[SELECTED EXTRACT]
Week 18 (Jan. 4, 2012)

Ok, these are really late cause its been a crazy assed week, but I got the stuff read, mulled it over and got these out just in time for the next week’s batch. YUS!!!!

  • Grant Morrison takes another step into the past in this month’s issue of Action Comics, beginning with Jor-El and Lara making the decision to send baby Kal-El to Earth and his arrival and discovery by the Kents. I have to say that this kind of story is what Morrison excels at.  The bullshit of what Superman has become is truly beneath his talent, and its like watching a truly great artist doing caricatures or watching Sting or Jimmy Page play with Puff Daddy while he sodomizes “Every Breath You Take” and “Kashmir” respectively. (FYI, Morrison is Sting and Page and the DC editorial staff is Puffy Daddy in that analogy.) This issue was an interesting reinterpretation of the Superman creation myth, told in an interesting way, via narration of the rocketship’s A.I.  This is what Grant Morrison does well and its a breath of fresh air.  The crisp artwork of Andy Kubert didn’t hurt too much either.  Starting in the past, the issue ends in the FAR future, introducing a very interesting story line that hopefully will entertain us before we have to go back to the crap that happening in the present.

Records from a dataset
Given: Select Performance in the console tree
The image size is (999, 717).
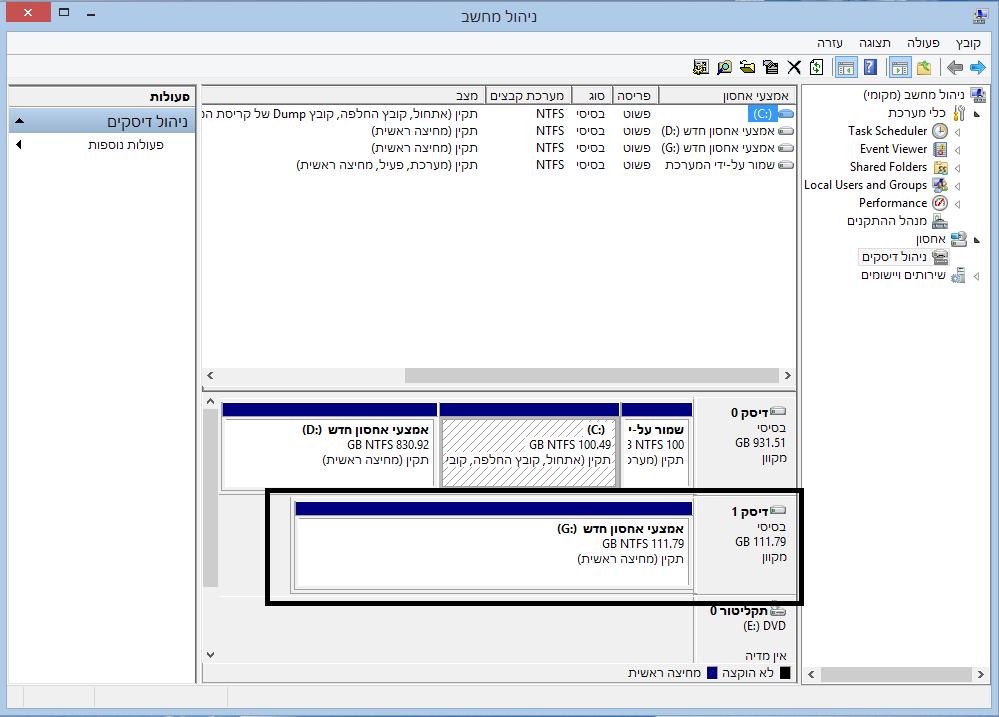Looking at the screenshot, I should click(892, 203).
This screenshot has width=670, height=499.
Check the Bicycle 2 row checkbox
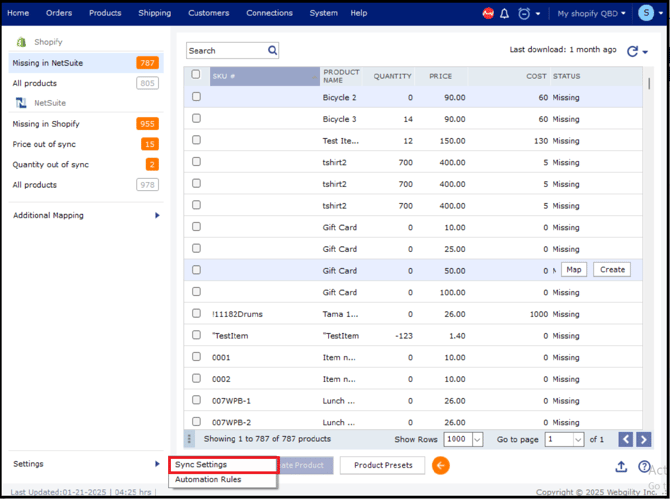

[WHAT IS ASKED]
In the comics review, why does the writer call this month's Action Comics "a breath of fresh air"? Answer in one to three sentences.

[ANSWER TO THE TASK]
The issue is the kind of story Grant Morrison does well: an interesting reinterpretation of the Superman creation myth, told through the narration of the rocketship's A.I. The writer sees what Superman has become in the present as beneath Morrison's talent.